Mukherjee P, Lahiri I, Pata JD - Nucleic Acids Res. (2013)

Bottom Line: Here, we show that hPolκ uses a classical Streisinger template-slippage mechanism to generate -1 deletions in repetitive sequences, as do the bacterial and archaeal homologues.Strand realignment results in a base-substitution mutation, minimizing generation of more deleterious frameshift mutations.On non-repetitive sequences, we find that nucleotide misincorporation is slower if the incoming nucleotide can correctly basepair with the nucleotide immediately 5' to the templating base, thereby competing against the mispairing with the templating base.

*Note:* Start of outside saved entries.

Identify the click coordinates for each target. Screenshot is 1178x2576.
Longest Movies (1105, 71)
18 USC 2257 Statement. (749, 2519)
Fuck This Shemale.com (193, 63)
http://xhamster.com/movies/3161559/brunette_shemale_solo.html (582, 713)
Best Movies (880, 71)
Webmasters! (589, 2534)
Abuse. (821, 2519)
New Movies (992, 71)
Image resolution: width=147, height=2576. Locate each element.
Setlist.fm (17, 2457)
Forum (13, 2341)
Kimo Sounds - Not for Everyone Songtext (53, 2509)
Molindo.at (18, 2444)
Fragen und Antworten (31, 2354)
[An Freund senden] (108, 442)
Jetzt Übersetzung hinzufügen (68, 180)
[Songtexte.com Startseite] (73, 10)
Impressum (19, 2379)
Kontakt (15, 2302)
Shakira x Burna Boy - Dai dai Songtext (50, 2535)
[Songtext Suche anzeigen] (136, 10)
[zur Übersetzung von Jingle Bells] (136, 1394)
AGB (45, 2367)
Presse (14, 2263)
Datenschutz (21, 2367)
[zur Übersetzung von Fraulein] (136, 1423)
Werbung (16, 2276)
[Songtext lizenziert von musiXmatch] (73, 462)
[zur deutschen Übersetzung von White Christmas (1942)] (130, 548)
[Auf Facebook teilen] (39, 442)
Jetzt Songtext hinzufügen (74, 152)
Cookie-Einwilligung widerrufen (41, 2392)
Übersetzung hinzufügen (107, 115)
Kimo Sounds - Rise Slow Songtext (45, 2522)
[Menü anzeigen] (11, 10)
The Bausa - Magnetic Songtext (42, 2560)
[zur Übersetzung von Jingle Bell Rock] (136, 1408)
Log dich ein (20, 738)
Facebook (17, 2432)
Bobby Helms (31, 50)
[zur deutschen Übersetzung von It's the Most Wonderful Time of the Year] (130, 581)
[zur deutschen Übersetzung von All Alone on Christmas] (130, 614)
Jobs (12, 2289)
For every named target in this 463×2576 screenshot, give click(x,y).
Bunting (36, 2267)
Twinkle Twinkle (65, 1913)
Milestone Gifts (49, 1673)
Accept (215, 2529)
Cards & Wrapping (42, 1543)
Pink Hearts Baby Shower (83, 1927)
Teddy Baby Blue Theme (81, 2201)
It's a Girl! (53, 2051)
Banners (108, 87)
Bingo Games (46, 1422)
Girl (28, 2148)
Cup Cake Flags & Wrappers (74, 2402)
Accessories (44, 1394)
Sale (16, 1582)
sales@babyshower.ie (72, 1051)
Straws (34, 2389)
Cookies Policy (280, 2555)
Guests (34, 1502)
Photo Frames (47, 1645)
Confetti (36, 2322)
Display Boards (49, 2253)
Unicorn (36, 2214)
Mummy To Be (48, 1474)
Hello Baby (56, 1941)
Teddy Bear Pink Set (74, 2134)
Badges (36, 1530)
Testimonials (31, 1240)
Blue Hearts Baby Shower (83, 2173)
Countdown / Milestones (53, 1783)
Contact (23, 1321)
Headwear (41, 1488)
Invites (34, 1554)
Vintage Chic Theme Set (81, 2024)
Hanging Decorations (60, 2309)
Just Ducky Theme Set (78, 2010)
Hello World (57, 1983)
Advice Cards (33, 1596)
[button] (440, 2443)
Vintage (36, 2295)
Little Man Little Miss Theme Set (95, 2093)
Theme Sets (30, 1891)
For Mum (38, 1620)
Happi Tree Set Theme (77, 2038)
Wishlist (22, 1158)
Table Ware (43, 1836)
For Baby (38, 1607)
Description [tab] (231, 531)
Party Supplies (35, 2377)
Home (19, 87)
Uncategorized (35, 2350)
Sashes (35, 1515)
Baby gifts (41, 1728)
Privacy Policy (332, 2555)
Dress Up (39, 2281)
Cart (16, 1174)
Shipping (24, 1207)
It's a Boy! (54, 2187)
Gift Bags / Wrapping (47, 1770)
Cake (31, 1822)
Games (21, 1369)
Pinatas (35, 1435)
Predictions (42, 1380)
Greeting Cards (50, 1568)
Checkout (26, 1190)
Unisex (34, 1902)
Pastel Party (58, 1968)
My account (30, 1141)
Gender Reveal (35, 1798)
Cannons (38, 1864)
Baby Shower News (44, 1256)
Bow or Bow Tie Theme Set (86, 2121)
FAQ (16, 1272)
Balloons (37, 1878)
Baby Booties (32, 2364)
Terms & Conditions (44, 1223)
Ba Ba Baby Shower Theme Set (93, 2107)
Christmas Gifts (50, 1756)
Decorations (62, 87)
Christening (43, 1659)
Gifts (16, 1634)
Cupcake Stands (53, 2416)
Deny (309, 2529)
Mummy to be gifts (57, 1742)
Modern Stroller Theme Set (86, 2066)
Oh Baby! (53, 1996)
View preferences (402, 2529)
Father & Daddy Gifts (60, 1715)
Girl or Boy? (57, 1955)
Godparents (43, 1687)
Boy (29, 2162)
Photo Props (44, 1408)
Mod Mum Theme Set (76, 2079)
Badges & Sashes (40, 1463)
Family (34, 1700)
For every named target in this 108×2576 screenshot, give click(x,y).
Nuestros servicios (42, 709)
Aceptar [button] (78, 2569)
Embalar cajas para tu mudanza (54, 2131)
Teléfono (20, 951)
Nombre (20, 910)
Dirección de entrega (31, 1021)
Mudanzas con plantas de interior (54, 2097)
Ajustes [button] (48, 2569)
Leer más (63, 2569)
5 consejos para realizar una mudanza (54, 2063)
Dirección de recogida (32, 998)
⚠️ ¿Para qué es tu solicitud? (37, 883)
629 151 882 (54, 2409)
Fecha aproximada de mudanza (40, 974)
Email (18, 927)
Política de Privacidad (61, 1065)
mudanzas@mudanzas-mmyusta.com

View Article: PubMed Central - PubMed

Affiliation: Wadsworth Center, New York State Department of Health, University at Albany, School of Public Health, Albany, NY 12201-0509, USA.

ABSTRACT
Polymerases belonging to the DinB class of the Y-family translesion synthesis DNA polymerases have a preference for accurately and efficiently bypassing damaged guanosines. These DinB polymerases also generate single-base (-1) deletions at high frequencies with most occurring on repetitive 'deletion hotspot' sequences. Human DNA polymerase kappa (hPolκ), the eukaryotic DinB homologue, displays an unusual efficiency for to extend from mispaired primer termini, either by extending directly from the mispair or by primer-template misalignment. This latter property explains how hPolκ creates single-base deletions in non-repetitive sequences, but does not address how deletions occur in repetitive deletion hotspots. Here, we show that hPolκ uses a classical Streisinger template-slippage mechanism to generate -1 deletions in repetitive sequences, as do the bacterial and archaeal homologues. After the first nucleotide is added by template slippage, however, hPolκ can efficiently realign the primer-template duplex before continuing DNA synthesis. Strand realignment results in a base-substitution mutation, minimizing generation of more deleterious frameshift mutations. On non-repetitive sequences, we find that nucleotide misincorporation is slower if the incoming nucleotide can correctly basepair with the nucleotide immediately 5' to the templating base, thereby competing against the mispairing with the templating base.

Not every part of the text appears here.